@PedalUma: Thank you for that info. I could see owning that Fatboy you made, carrying 3 extras of those batteries on one of those super-long rides I do on occasion when the days of sunlight grow long. That Fatboy is transformed by your magical touch and the new owner is going to get a very, very nice Ebike. Hey Nick-Slinker--THAT is how you build a proper American-built ebike!
I did 25 miles this morning with the Haibike, but my scenery in Northern Burlington County NJ is not nothing near as nice as what you have in your area, but it's all I've got. Good, steady wind as the NWS has predicted our explosion of near early summer temps are going to be chased away by a front with thunderstorms. And as I type this at 5:50 pm, my am talk radio show is filled with bursts of static and my Beagle girl is by my side, cause she knows, bad weather is blowing in. The skies are dark and it won't be long.
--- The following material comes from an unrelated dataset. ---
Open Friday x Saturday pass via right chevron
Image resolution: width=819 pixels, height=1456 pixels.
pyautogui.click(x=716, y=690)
In the early 1980's, the USCG sent me out to Petaluma for an intensive, 3 week emergency medical technician course. Having never been west too far from the Delaware River here that borders NJ and PA, I know the mountains of the Delaware Water Gap to the north of me by some 90 miles; but never saw hills like what was around the Petaluma countryside. It really was a visual shock to me, but beautiful in a way I never saw here back home.
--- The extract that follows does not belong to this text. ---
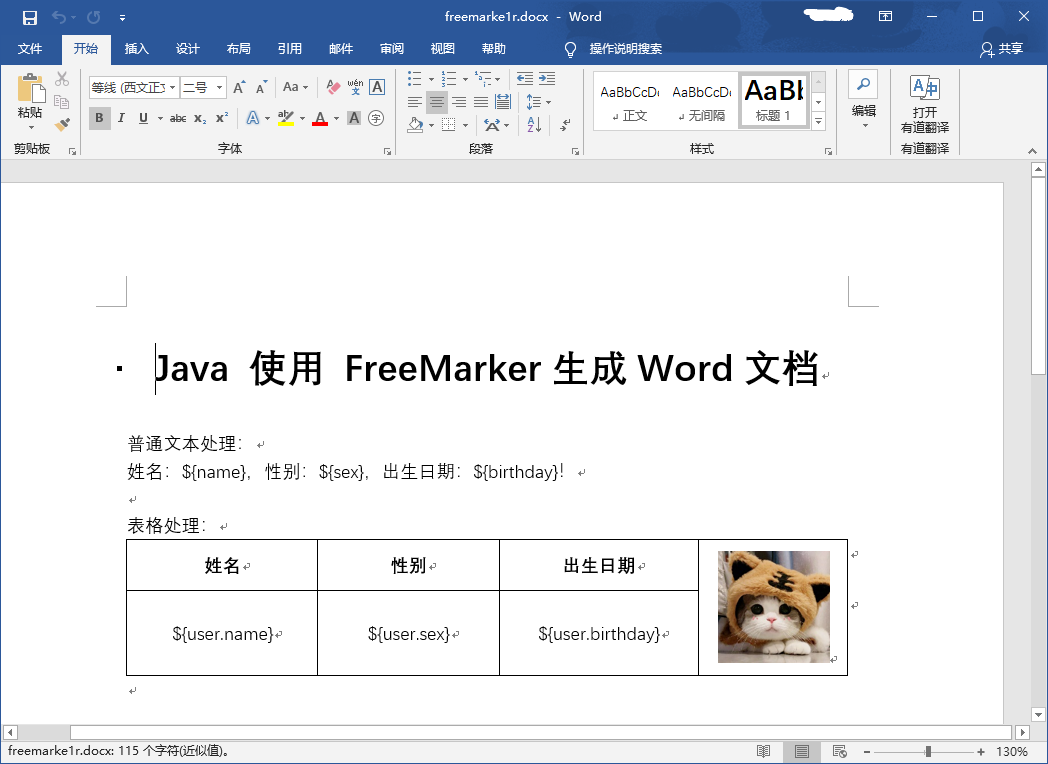Viewport: 1048px width, 764px height.
Task: Toggle underline formatting
Action: 144,118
Part of that EMT course involved in-water CPR for a "victim" floating in the water with no vital signs. And that affair involved taking us to a place called "Bodega Bay", which later on, I learned is where Hitchcock filmed "The Birds". The time frame was November, so it was chilly and stormy enough for that part of the world. But the day in Bodega for us was thankfully clear and chilly.
So, when it was your turn to go out for the "victim", there I was, all decked out in an orange USCG wetsuit as we all were for that morning's exercise. One of the class instructors played "victim, about 25 feet off the CG docks, himself in a CG issued wetsuit (this was before Drysuits became popular). I learned several things that day, aside from the fact that wetsuits require the cold water to enter your wetsuit before your body temp warms up that insulating water layer.......the other thing I learned was that Bodega Bay was a main breeding area for the Great White Shark.
And the most important thing we learned was that they took that last fact seriously. So serious that the class instructors had one guy standing watch over the water......with a locked and loaded M-16 full automatic rifle........ The other was that the lead instructor told us that the first guy who yells
"Shark!" as a joke, will automatically be expelled from the school, no ifs, ands or buts, and sent back to their home unit that same afternoon.........
In spite of those dangers, that area of California, Salinas and the Monterey Bay area included, are the most beautiful areas I have ever seen.